Earlier this year, Meta sent shockwaves throughout the digital community with their announcement that they would be dropping their fact checking program in favor of a “Community Notes” model. In this new structure, the onus is placed on the platform users themselves - and not the platform - to call out false information when they see it and add context to misleading posts. Meta’s decision is largely expected to increase the amount of harms such as hate speech and disinformation online, and is but one in a long series of changes to the information ecosystem that is upending the way users engage with content online, causing many to ask the question: how do we build resiliency in the face of such change?
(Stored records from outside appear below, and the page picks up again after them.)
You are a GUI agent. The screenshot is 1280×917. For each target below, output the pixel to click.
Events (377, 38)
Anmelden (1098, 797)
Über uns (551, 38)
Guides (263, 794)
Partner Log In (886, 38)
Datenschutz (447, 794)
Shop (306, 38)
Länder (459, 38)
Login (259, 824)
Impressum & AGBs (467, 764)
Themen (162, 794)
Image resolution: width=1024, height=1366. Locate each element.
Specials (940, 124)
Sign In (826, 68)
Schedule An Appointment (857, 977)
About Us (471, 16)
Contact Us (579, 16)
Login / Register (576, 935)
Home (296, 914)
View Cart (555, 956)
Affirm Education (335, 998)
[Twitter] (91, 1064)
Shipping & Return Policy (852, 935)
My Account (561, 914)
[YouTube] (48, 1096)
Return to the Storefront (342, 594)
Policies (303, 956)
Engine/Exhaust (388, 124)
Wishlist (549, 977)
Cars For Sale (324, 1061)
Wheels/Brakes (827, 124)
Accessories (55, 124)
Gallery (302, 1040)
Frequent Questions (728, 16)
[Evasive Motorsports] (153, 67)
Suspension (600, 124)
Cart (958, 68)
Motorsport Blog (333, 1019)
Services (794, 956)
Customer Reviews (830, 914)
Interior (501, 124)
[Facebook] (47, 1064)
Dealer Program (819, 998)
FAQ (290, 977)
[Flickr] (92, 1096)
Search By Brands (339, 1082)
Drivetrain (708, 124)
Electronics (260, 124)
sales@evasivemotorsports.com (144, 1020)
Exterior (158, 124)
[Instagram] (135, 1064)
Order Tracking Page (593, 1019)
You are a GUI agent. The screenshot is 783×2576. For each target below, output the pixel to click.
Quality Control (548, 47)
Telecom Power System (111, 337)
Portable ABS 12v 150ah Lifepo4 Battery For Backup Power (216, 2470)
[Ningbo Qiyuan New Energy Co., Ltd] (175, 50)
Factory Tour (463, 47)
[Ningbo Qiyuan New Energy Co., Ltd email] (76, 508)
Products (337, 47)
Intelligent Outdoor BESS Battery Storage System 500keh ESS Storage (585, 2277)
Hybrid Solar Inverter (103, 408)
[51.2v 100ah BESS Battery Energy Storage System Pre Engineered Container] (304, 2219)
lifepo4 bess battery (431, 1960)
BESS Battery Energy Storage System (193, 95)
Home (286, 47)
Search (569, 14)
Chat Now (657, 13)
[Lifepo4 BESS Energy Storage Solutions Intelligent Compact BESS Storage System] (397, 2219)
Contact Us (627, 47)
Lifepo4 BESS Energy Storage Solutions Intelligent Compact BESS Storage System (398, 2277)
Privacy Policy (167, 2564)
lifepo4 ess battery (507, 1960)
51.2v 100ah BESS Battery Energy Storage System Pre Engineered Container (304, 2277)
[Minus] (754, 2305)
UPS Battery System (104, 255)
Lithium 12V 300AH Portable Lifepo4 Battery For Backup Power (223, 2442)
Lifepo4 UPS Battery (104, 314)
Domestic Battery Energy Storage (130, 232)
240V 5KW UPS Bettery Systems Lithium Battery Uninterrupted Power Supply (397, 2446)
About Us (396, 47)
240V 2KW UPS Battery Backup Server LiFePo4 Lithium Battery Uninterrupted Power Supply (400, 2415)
This talk will explore potential answers to that question, unpacking findings from a new study from the Berghof Foundation on peacebuilding responses to disinformation that highlights the ways peacebuilders in particular have responded to the challenge of online harms over the past decade and how these approaches may be improved moving forward. Based on these findings, it further explores the requests we may make of technologists and policymakers in order to continue shaping a safer online environment for all.
Speaker Bio
Grace Connors is a research assistant in the Do Good Institute at the University of Maryland, where she researches the intersection of philanthropy, nonprofits, and social impact. In addition to this research, she is passionate about the field of digital peacebuilding, particularly in examining how technology both drives conflict and may be used to resolve it. She has explored this passion through her continued research on the potential of AI to respond to hate speech on social platforms in the PeaceTech and Polarization Lab at the University of Notre Dame, as well as her prior roles in strategic communications as a 2024 Scoville Peace Fellow, monitoring and evaluation, and software engineering. Grace holds a BA in Computer Science and Peace Studies from the University of Notre Dame and is pursuing a Master's of Data Science at the University of Maryland.